—Ahora... ahora, don Juan, te crees enamorado de mi, y lo estás; estás loco...
—No vivo más que para ti.
—Es necesario que vivas para los demás; no eres dueño de ti mismo.
—¿De modo, que yo que ansiaba que llegase el momento de ver á mi libertadora, me encuentro con una especie de hermosísimo fraile que me predica un sermón de cuaresma? Esto no puede ser. Yo... te amaba como dices, con el deseo antes de hoy: te amé de ese modo desde el punto en que te vi... Pero desde hoy, Dorotea, te amo con un amor que no puede confundirse con nada, porque tu amor me ha obligado á amarte; tú me has procurado la libertad, y con la libertad la vida, no sé á precio de qué sacrificio; has podido satisfacer tus celos, vengarlos, diciendo á mi mujer: «tú, su esposa; tú, la dama hermosísima, noble, rica, favorita de la reina, no has podido salvarle; y yo, la cómica, yo, su querida, le he salvado»; y tú no has hecho eso, Dorotea; tú has sufrido tu despecho, tu desesperación, y has hecho llegar por las manos del rey á mi mujer la orden que me ponía en libertad; tú sabías que yo libre había de partir de Madrid y, sin embargo, la libertad me has dado; ¿cómo quieres que no te ame, á no ser que creas que soy un miserable? Y si soy un miserable, ¿por qué me amas?

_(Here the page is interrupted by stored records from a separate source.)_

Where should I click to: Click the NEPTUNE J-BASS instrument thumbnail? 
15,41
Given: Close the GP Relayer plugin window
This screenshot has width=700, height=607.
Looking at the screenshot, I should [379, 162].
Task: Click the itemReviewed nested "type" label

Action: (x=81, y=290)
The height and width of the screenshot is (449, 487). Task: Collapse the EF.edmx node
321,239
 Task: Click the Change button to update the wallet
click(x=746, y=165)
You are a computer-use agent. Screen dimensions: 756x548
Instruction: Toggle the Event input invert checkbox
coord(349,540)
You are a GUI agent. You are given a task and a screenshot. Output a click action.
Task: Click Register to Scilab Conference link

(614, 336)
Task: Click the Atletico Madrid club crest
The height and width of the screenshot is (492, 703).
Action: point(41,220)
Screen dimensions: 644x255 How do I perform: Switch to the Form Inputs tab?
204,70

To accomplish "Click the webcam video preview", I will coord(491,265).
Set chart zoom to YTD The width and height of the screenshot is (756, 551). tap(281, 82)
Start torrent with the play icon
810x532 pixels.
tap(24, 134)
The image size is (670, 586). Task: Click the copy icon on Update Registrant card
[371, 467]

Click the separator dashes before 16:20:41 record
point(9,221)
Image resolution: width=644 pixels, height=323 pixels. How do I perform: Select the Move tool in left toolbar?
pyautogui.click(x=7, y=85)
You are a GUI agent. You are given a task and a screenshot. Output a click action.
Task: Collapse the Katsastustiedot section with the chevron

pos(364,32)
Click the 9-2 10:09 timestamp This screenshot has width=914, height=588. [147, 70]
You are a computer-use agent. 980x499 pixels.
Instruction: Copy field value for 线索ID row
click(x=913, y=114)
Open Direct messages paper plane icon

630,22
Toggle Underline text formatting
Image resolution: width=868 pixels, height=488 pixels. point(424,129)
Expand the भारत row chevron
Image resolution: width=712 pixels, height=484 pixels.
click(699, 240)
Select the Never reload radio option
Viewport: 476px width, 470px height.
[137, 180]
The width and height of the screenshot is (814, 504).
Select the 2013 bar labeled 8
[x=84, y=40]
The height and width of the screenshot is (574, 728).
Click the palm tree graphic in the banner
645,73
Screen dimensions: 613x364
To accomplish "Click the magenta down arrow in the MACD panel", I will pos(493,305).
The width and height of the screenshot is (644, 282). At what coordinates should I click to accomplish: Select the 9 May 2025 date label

—¡Don Juan!—exclamó Dorotea con la voz trémula, ardiente, opaca, y la mirada ansiosa, fija, concentrada en los ojos del joven—; ¡don Juan! ¡mira no mientas involuntariamente!
—No, no; te amo—dijo don Juan estrechándola contra su seno.
Dorotea pugnó por desasirse.
—Sólo á ti amo—murmuró el joven en su oído.
Dorotea rompió á llorar.
—Por ti y para ti viviré—continuó el joven—, y escucha: mi vida es tuya; ¿para qué quiero yo un nombre que me aparta de ti? Renuncio á ese nombre, me separo de la mujer que nos impide unirnos, saldré de Madrid, pero saldré contigo, todo por ti y para ti.